CGE Front End Launch

  1. Launch the CGE front end in another terminal window.
    $ cge-cli fe --ping 
    The --ping option in the preceding example is used to verify that the database can be connected to immediately upon launch and that any failure is seen immediately. Not doing so may delay and hide failures. If the ping operation does not succeed, and it is certain that the user executing this command is the only user running CGE, and that everything else is set up correctly, the user should go back to the first step and make sure that the SSH keys are set up right.

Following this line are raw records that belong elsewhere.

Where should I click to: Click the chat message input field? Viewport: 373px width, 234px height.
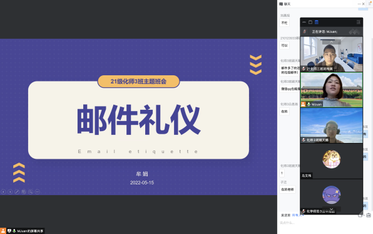(325, 225)
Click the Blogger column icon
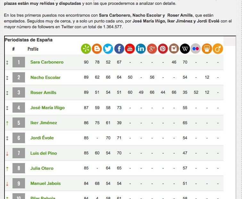The height and width of the screenshot is (199, 242). coord(97,49)
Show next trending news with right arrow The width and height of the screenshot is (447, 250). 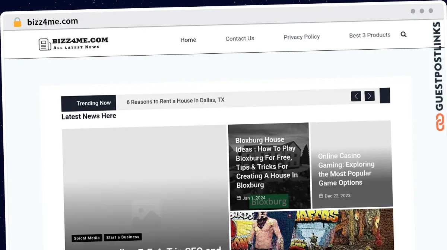[370, 96]
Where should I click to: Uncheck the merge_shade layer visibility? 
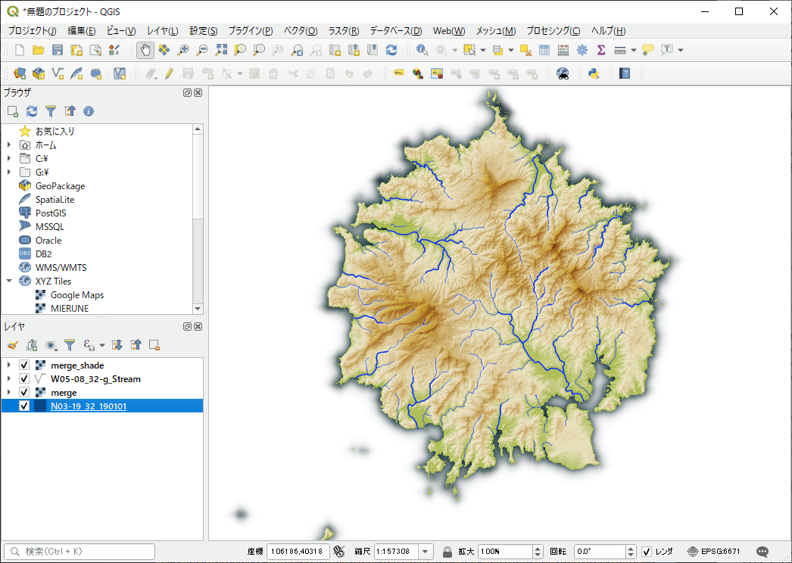24,365
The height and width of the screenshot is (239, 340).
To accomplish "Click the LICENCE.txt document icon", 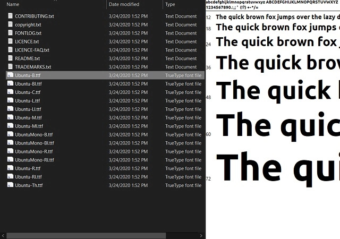I will (10, 41).
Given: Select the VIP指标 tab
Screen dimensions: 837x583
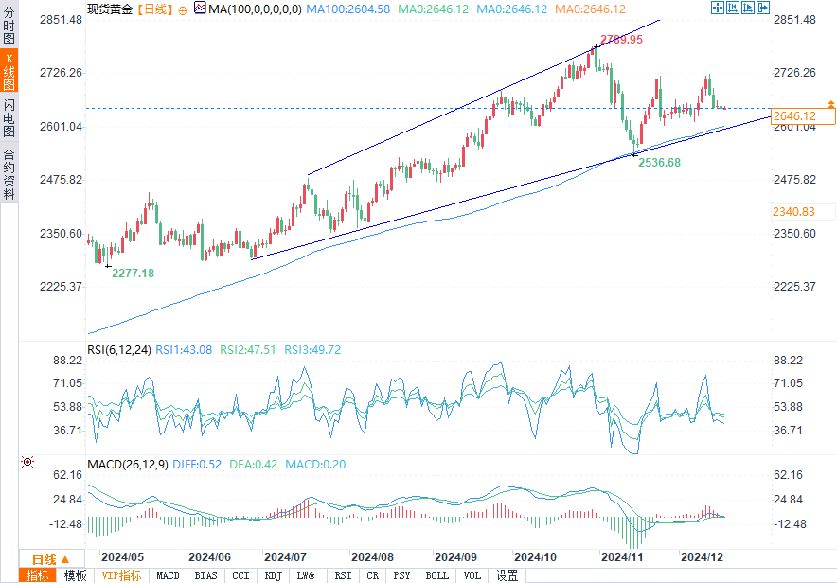Looking at the screenshot, I should coord(121,575).
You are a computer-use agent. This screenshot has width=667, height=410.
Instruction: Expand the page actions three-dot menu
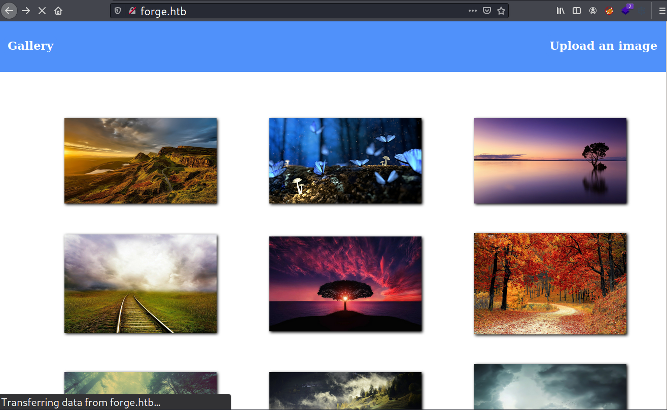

The system may prompt to trust the host key when the fe command is run for the first time.
    Alternatively, the following command can be used to have the web server continue running in the background with its logs redirected, even if disconnected from the terminal session:
    $ nohup cge-cli fe > web-server.log 2>&1 &
  2. Point a browser at http://loginNode:3756 to launch web UI, where loginNode is the name of the login node the front end is launched from.
    The CGE SPARQL protocol server listens at port 3756, which is the default port ID.
    When the CGE front end has been launched, a message similar to the following will be returned on the command-line:
    49 [main] INFO com.cray.cge.cli.commands.sparql.ServerCommand - 
    CGE SPARQL Protocol Server has started and is ready to accept HTTP 
    requests on localhost:3756

Query Execution via the CGE Front End

  1. Execute a query against the dataset created by typing in the query and selecting the Run Query button.
    Figure: CGE Query Interface
    The following example query will match the data and example output shown in the next step:
    SELECT ?greeting ?object
    WHERE
    {
      <http://cray.com/example/greeting> <http://cray.com/example/text> ?greeting .
      <http://cray.com/example/spaceObject> <http://cray.com/example/hasName> ?object .
    }
    After the query finishes executing, the output file containing the query's results will be stored in the output directory that was specified in the cge-launch command.

CGE Front End Termination

  1. Quit the terminal using the CTRL+C keyboard shortcut.

CGE Server Shutdown

  1. Execute the following command to halt the CGE server, if needed.
    $ cge-cli shutdown